Professor Randy Barnett Speaks to Students About Constitutional Cliches
Web Editor - Published: April 25, 2008

fed soc randy barnettOn Wednesday, April 16th, Randy E. Barnett, the Carmack Waterhouse Professor of Legal Theory at Georgetown University Law Center, spoke to members of Widener Law’s Federalist Society about ‘constitutional clichés’. After Professor Barnett’s talk, Widener Law professor Robert J. Lipkin offered a few counterpoints, and then Professor Barnett answered questions informally.

After an introduction from Federalist Society president Brian Kisielewski, Professor Barnett talked about how popular discourse on the Constitution has produced catchphrases that have become trite, and further, that “They enable commentators to criticize the court without actually knowing anything about the Constitution.” He went on to describe particular phrases that had been rendered cliché and articulated how the original meaning and context had been stripped away.
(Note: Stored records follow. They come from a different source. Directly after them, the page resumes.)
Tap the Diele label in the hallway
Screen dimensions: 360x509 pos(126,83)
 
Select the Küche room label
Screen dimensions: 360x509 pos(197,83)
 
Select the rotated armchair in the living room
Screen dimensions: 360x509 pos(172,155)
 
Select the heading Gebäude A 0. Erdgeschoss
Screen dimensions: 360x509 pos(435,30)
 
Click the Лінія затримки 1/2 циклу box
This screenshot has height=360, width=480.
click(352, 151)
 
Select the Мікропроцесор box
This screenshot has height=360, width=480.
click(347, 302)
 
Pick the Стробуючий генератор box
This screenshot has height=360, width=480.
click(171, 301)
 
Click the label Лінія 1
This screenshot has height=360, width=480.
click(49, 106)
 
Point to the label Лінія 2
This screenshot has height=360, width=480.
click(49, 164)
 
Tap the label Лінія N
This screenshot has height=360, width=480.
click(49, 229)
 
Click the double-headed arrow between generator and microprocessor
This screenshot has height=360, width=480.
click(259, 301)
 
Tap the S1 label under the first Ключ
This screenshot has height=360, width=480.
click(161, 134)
Professor Barnett described the term “judicial activism” as “notoriously devoid of any definition,” and noted that “Normally the term is used to criticize a court for being activist.” In essence, tagging a court or judge with the label of “judicial activism” becomes a way to avoid criticizing a court for being wrong by instead accusing them of overstepping their bounds. Such “activism” will then be ridiculed as “unelected and unaccountable judges overturning the decisions of an elected legislature.” Unfortunately, this becomes a means for critics of a judicial decision to avoid engaging with what exactly is wrong about the decision and undercuts the legitimacy of judicial review.

The talk also examined terms such as “strict constructionist”, “not legislating from the bench, “framer’s intent”, and “the dead hand of the past”. Unfortunately, different factions have appropriated these terms and have diluted the meaning of all of these phrases. If “not legislating from the bench” can be construed in the strictest sense to mean that a judge should merely interpret laws and not make them, what constitutes a judicial decision that is interpretation versus one that could be considered “legislating from the bench”?

“Debate merits rather than head off arguments with lazy assertions,” offered Professor Barnett in conclusion. Professor Lipkin answered Professor Barnett’s talk by noting that the problem with calling these phrases clichés is that clichés are such because they get at a truth. He also touched on the position of the United States as a republican democracy, the idea that activism should be divided into interpretative activism and institutional activism, and the idea that essentially contested concepts make discourse on these subjects difficult because intelligent and rational individuals can disagree on what a given concept means.

Professor Barnett spoke again after Professor Lipkin’s response, and he noted that the Constitution was also meant to protect the minority because “they haven’t consented to be ruled by the majority. Finally, he asserted that “Where there is a clear meaning of the Constitution, you have to follow it.”